We have MetroCluster Implement on two sites, the remote site will be shutdown during power maintenance, Would somebody provide some guideline for the primary site takeover and giveback after P.M.

Also I have question about MetroCluster, if the remote site will power down over 24 hrs, the primary site data wll still access by User, it will resync with primary site automatically after giveback cmd issue from primary site?? if yes, how much time for re-sync?

Thanks

Alex

thomas_glodde · ‎2011-01-24

Issue a "cf takeover" on the node which will live through the power outage. then switch off the head first, then the disks.

If maintenance is done, switch on the shelves, wait a minute, then switch on the head. After a minute or two the "cf status" will show you ready for giveback. You could already failback at this point but you should check a "sysconfig -r" first to see if the aggregates have resynced already. As soon as you issue a takeover the aggregate snapshot reserve will be risen to the max, only if that reserve wont fit after a certain amount of time, you need a full resync. A full resync takes a bit depending on the amount of data to resync.

Get in touch with netapp global support to have a valid action plan on your issue please!

mheimberg · ‎2011-01-24

Hi Alex

Are there any services at the remote site (I will call it "site B") that users from site A need access to? Then those services need to be redundant too, don't they?

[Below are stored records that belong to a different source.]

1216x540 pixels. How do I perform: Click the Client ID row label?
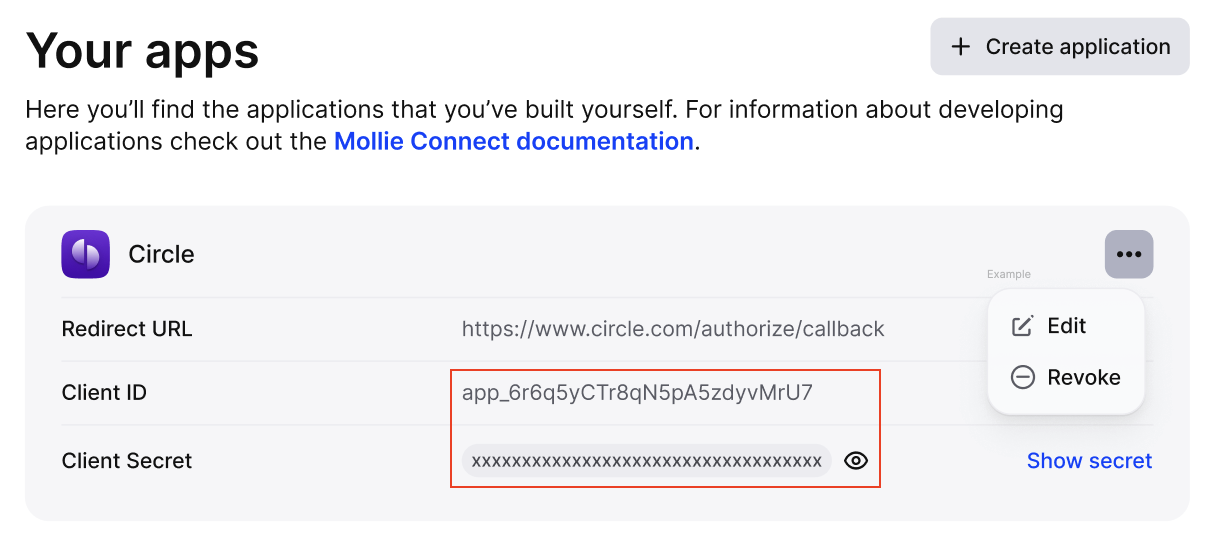104,393
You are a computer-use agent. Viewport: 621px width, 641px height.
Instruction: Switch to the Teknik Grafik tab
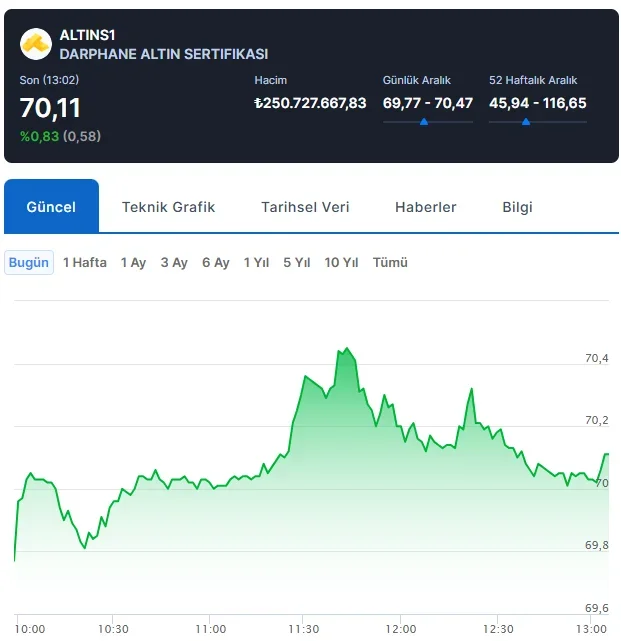168,207
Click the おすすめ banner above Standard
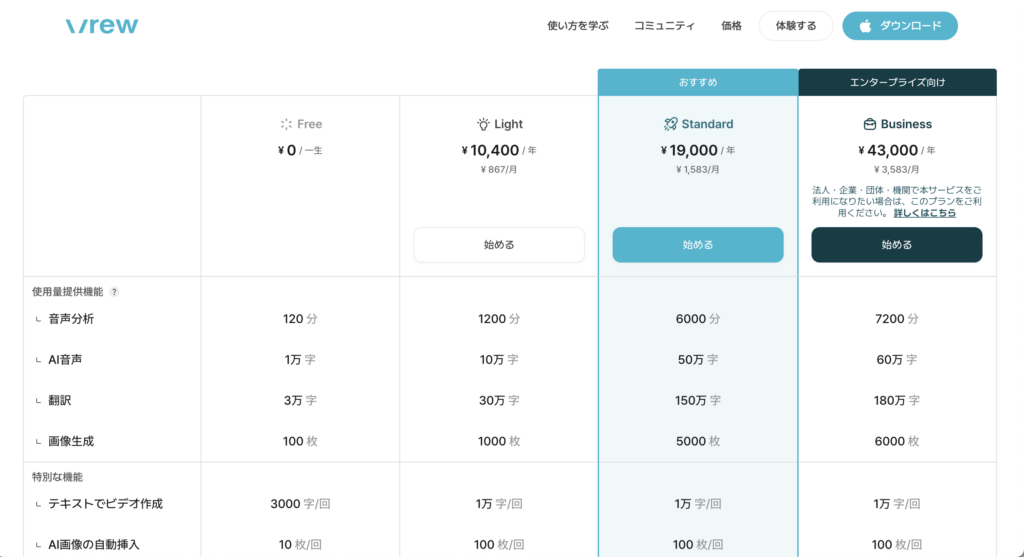The height and width of the screenshot is (557, 1024). (698, 82)
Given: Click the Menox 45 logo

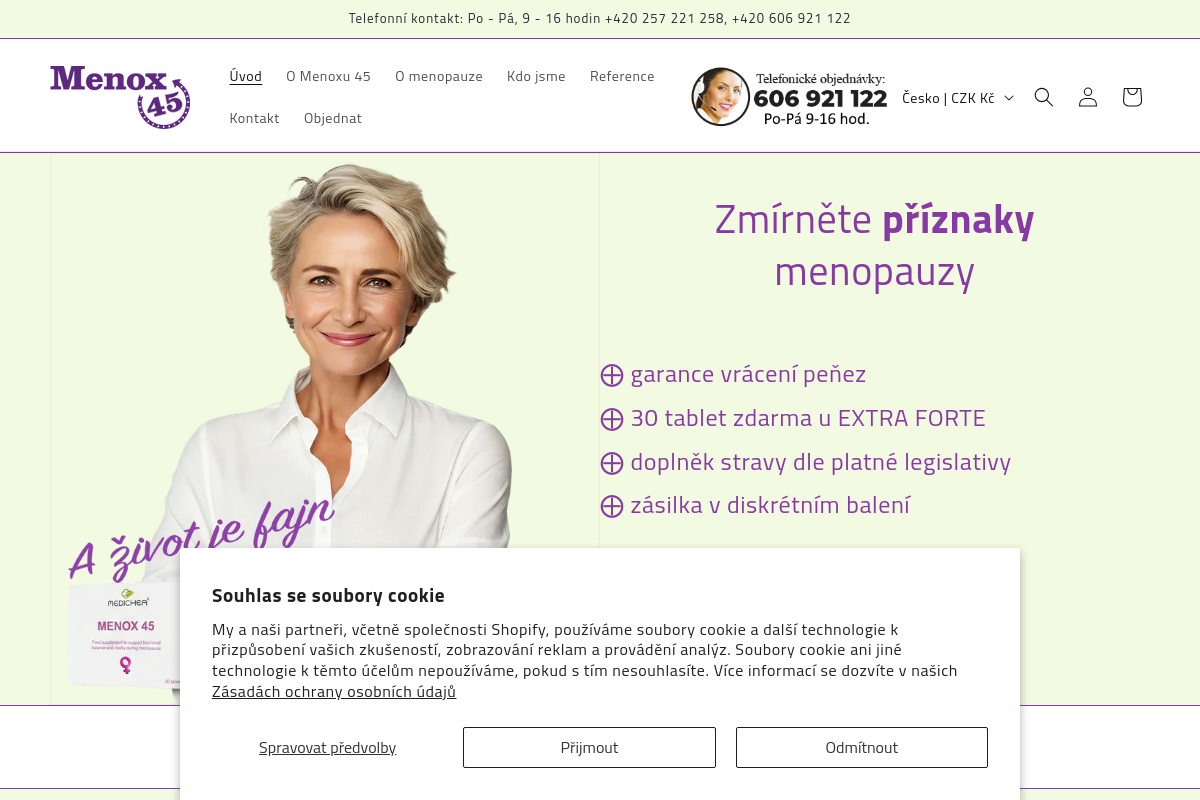Looking at the screenshot, I should [x=120, y=97].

In such a case I would simple issue a "cf takeover" from site A - so node A will provide all the services from node B. It is safe to powerdown this node then. As soon as you switch off the shelves from site B, node A should switch to the remaining plexes at side A and serving data from the mirror-plexes.

After maintenance power up the shelves first, resyncing should occur automatically. How long it takes is depending on the amount of data written. Eventually you will observe an increasing aggr snap reserve.

Me personally would wait for the resync to finish before powering up node B - but I have no reason for that, just a feeling.

Probably the giveback has to be forced then by "cf giveback -f".

If there are no services depending on site B then it is even easier. I simply would halt node B by "halt -f" (thus preventing a takeover during halt) and shut down the site. Whenv site A has no access to the mailbox disks of node B and no cluster interconnect, MetroCluster is just doing nothing but serving data from its local node / services.

Any agree / disagree to these remarks?

Mark

scottgelb · ‎2011-01-25

I would open a case or even consider a PS engagement to make the task seamless. This could be considered a disaster scenario with power shut down for 24 hours, and if a disaster the procedure is "cf forcetakeover -d" to force the primary node to take over the remote site and also cutover to the plexes on the primary side. forcetakeover -d is brute force and takes over the remote partner node and breaks the syncmirror so all is running at the prod site...but the remote site must be shut down and fenced off to prevent split brain...and might cause client issues.. The recommendation already posted to perform a regular takeover then power off the remote site and let the mirror plex pickup after power down at the remote site seems a less brute force solution and won't split brain since the remote site will stop serving data (already recommended which might be better), but I would run your plan with support to determine what procedure to take...